Can We Downregulate the "United States of Amygdalae?"

Antagonism stateside borne of atrocities abroad.

Source: GoodIdeas / Adobe
Source: GoodIdeas / Adobe

USA—A for Amygdalae? Or USB—B for Belonging? Which one will we plug into?

The violent attacks in Israel, and the horrifying response against Gaza has been salt on the wounds of multiple traumas – transhistorical, racial, cultural, and intergenerational – and created new traumas which we will all be dealing with for generations. The traumas of the current episode of cyclical violence may indeed be irreparable, even with the utmost humanitarian and mental health care. This reality of this trauma has created overwhelm, individually, communally, and collectively. Where might we begin to heal and transform?

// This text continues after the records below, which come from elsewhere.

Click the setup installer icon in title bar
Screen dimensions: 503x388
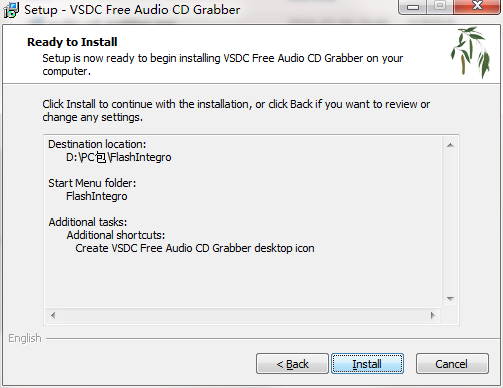tap(11, 10)
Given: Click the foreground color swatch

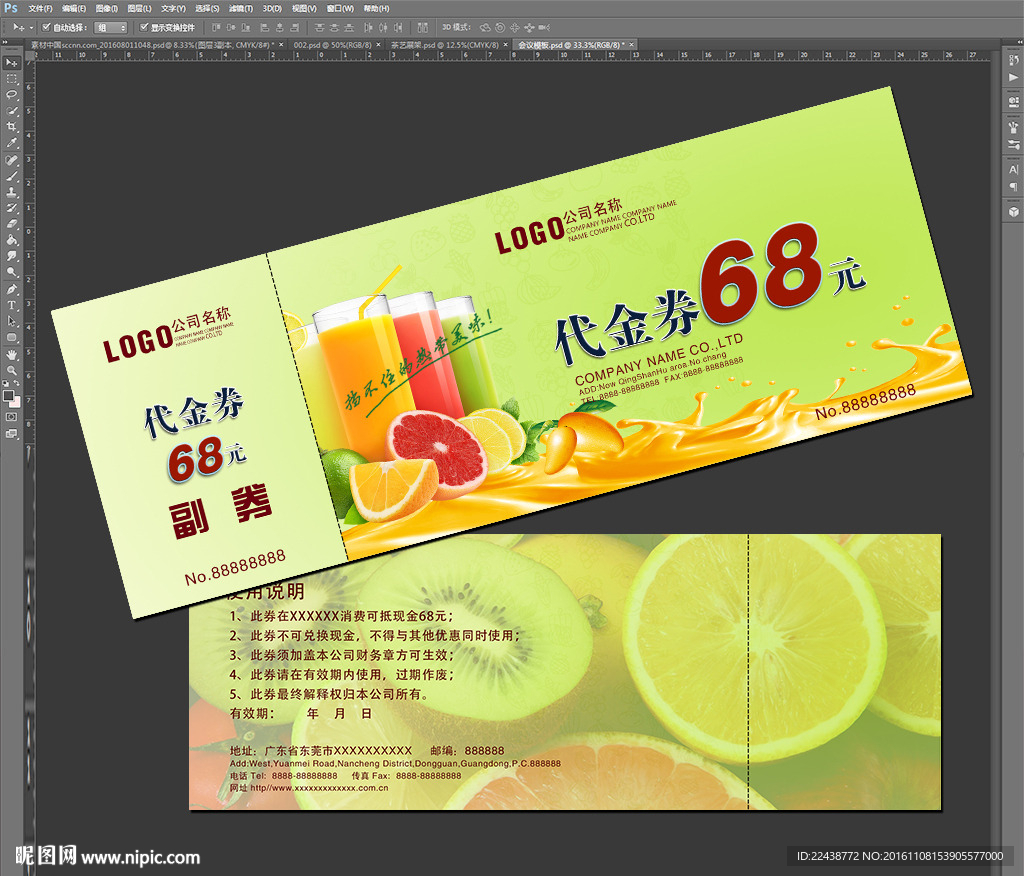Looking at the screenshot, I should [x=10, y=394].
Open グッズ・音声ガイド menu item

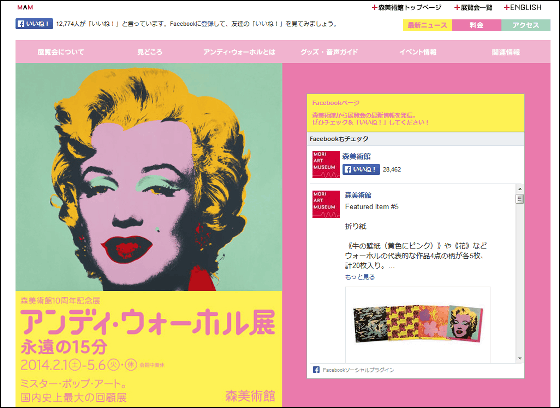(329, 52)
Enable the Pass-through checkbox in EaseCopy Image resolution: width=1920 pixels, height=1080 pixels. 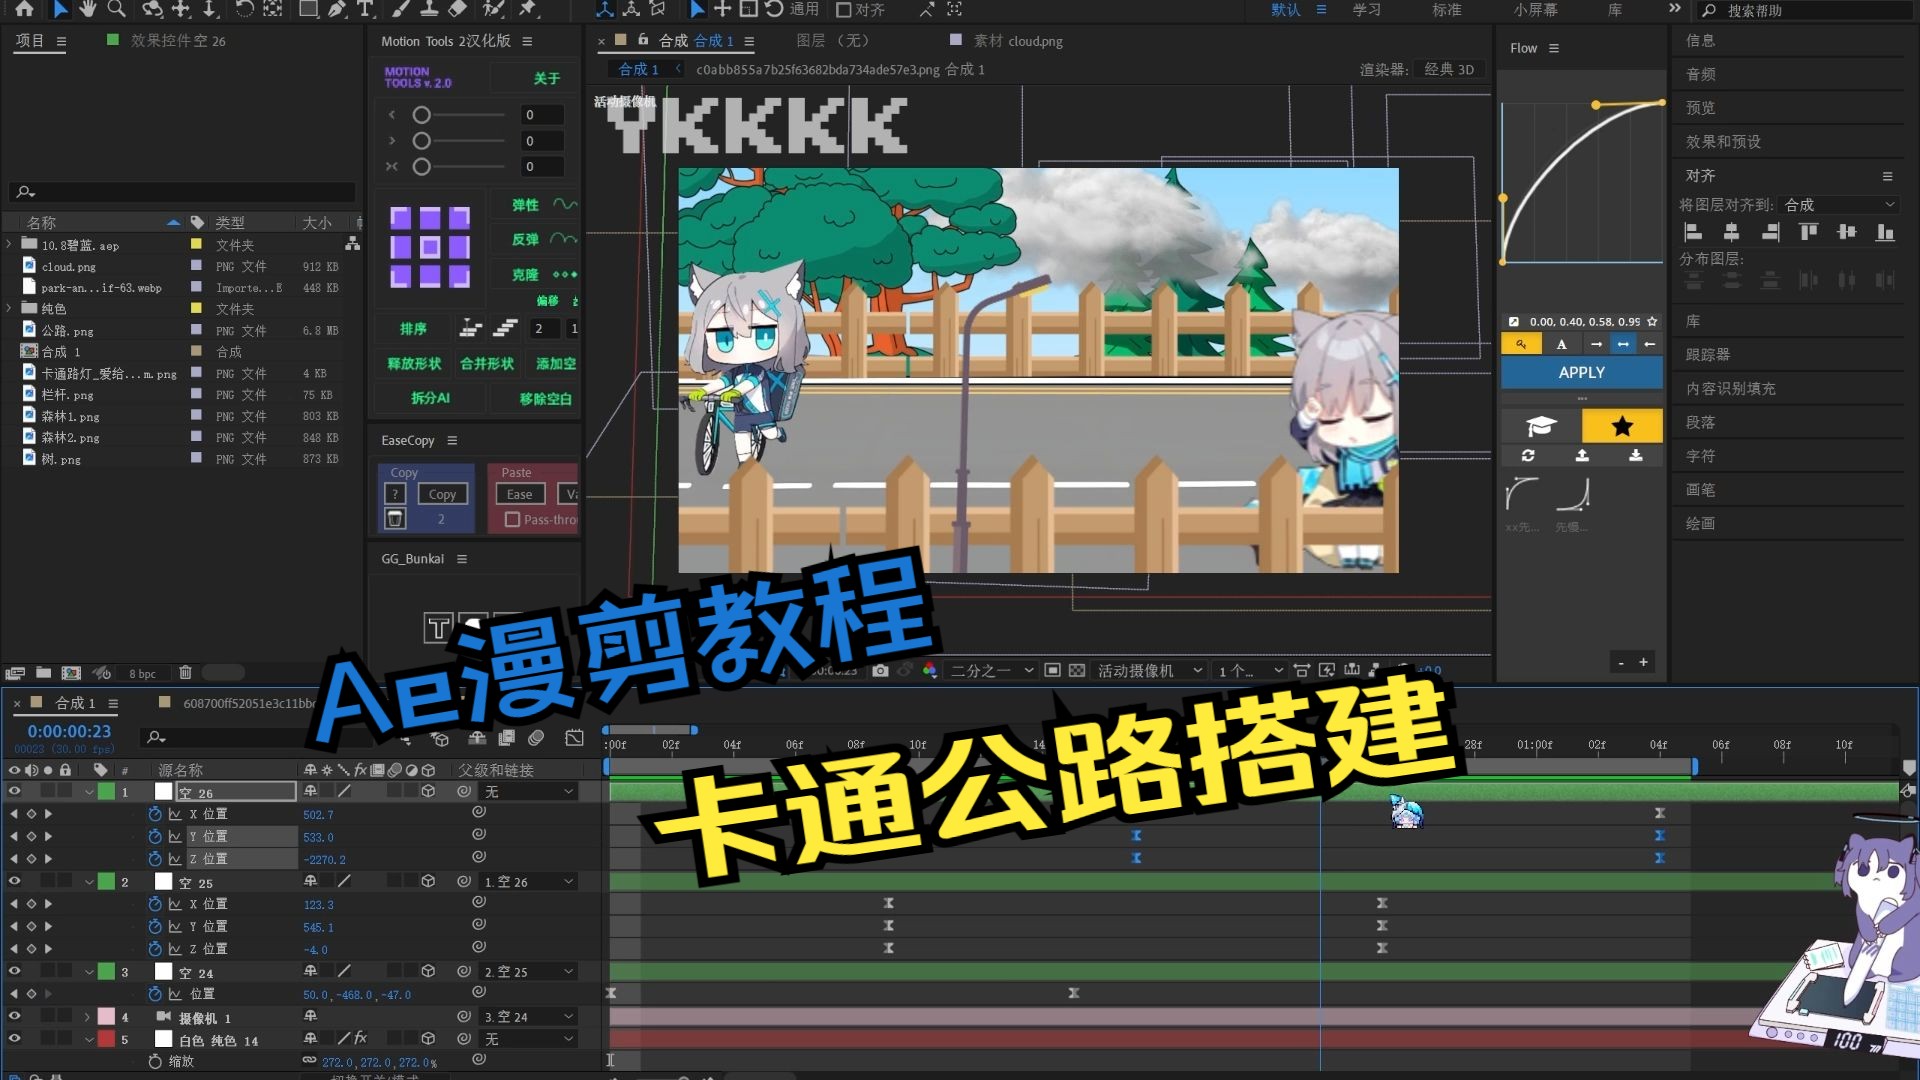coord(512,520)
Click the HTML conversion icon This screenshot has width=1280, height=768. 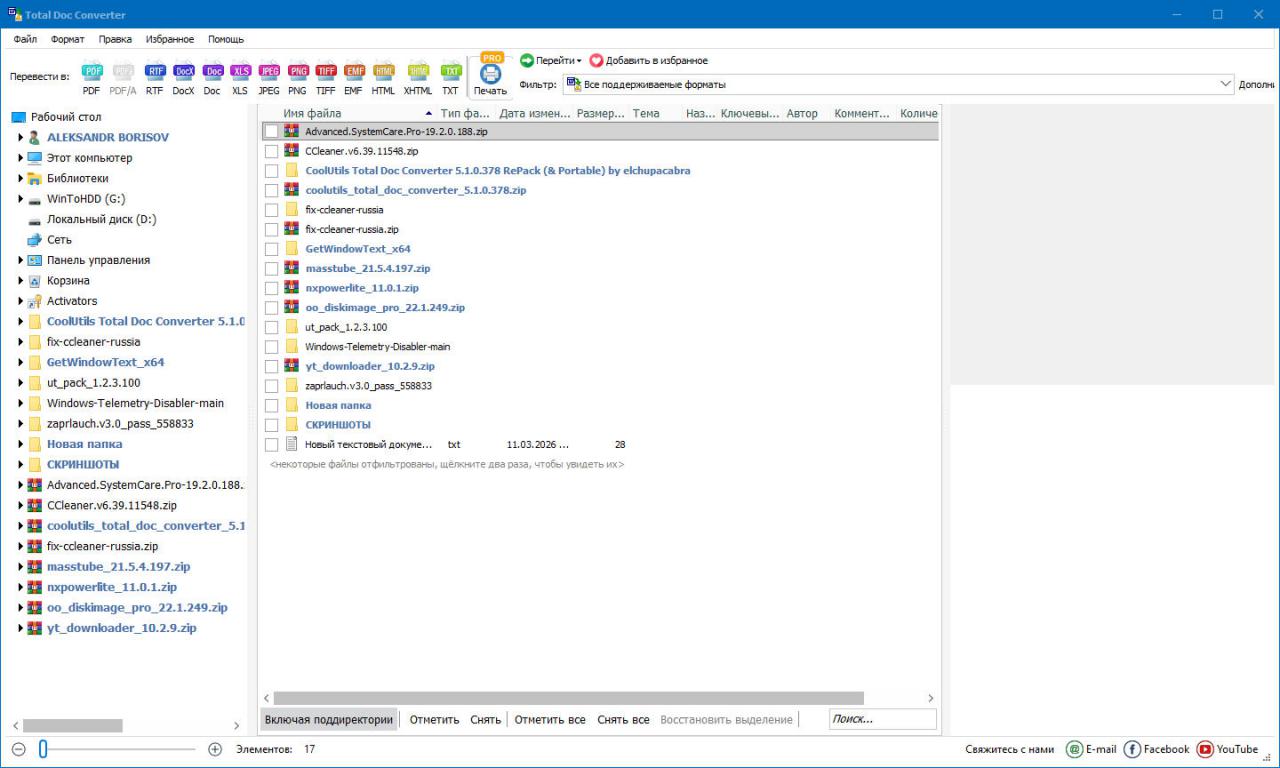click(383, 72)
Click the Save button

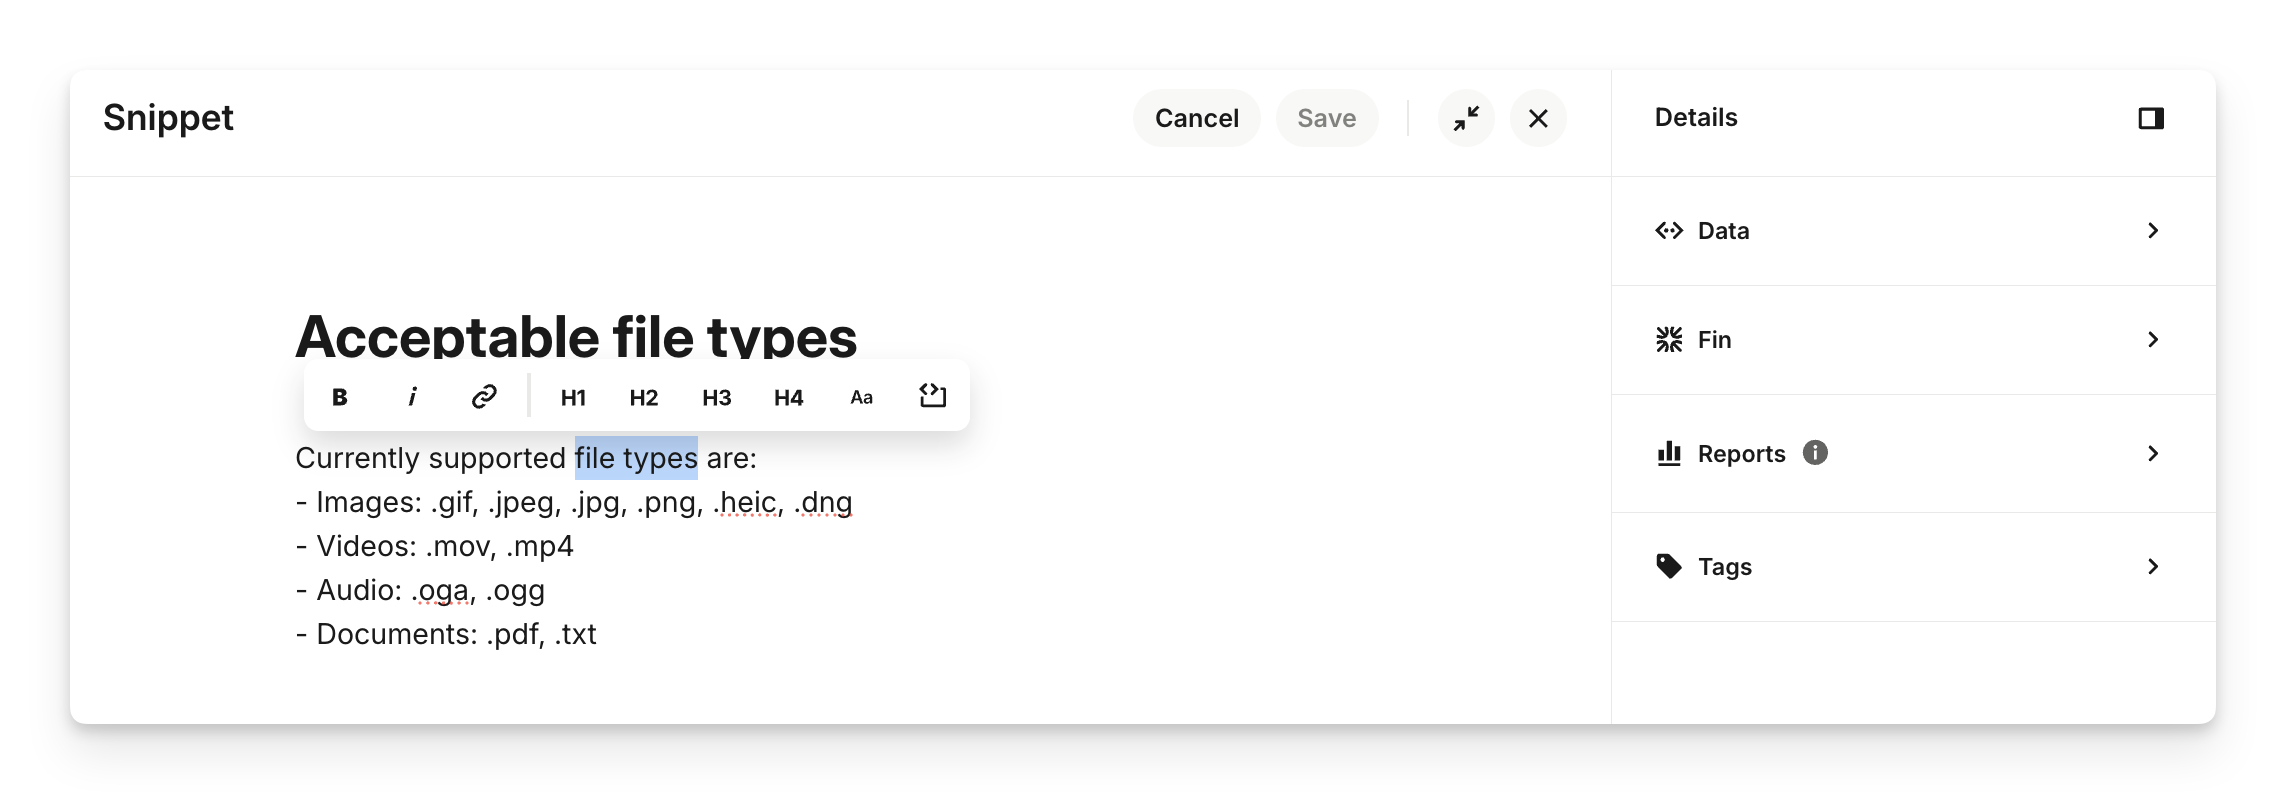1326,119
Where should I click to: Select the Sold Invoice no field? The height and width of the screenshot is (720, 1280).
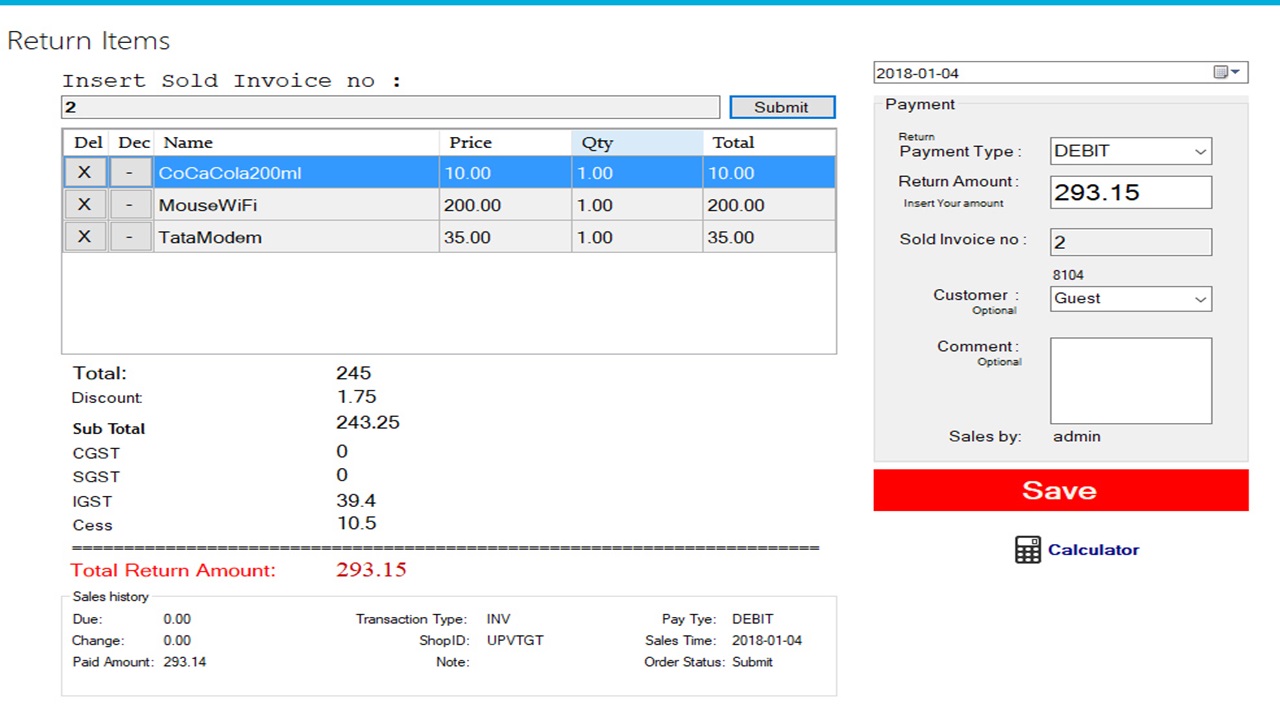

Dr. Patricia Gerbarg, assistant professor of psychiatry at New York Medical College, is co-founder with Dr. Richard Brown of Breath-Body-Mind which innovates globally in providing disaster relief. They are ramping up trauma relief and healing programs for both Israelis and Palestinians through their organization. (See references.) Dr. Gerbarg had this to say:

[F]eeling threatened puts us in a defensive state wherein we are at risk for negatively distorting our perceptions of others. Our fight-flight[-freeze] systems are activated and our social engagement systems are down-regulated. Feeling like we want to run away (leave) rather than engage with people is an expression of this shift in our psychophysiological state. When we are in a state of greater parasympathetic dominance (myelinated vagal system) we are best able to engage with others and be flexible, adaptive, empathic, loving, connected, communicative, and cooperative with others. But, when severe, prolonged, or repeated traumatic stressors are affecting us, we can get stuck in a sympathetically driven state wherein we are over reactive, emotionally dysregulated, angry or fearful, disengaged, and unable to be close or open with others.

When we are in overwhelm, we can move into avoidance or antagonism, striving to protect something very close to our hearts. That could be the survival of our moral conscience, or survival of our self- or group-concept, it could be our actual physical survival or the survival of those we care for and about.

On top of that, many Americans may have insufficient social skills and empathy to navigate the complexity of real world and social media relationships, causing a worrisome back and forth between our various domains, and palpable difficulties in integrating them, much less creating a coherent real world scenario that matches the boundless hopes of our precious inner worlds. The real world seems impassable to the point of cruelty; our hopes, demands, and needs reach for voice and influence, and the resulting impasse results in tremendous intrapsychic and interpersonal pressure and cycles of antagonism and attempted containment, which can come down as hostility and contempt. My personal hope is that these pressures can somehow evolve to transcendent belonging. But to get to that, we have to move away from cycles of contempt and idealization (see table linked in references, and other references).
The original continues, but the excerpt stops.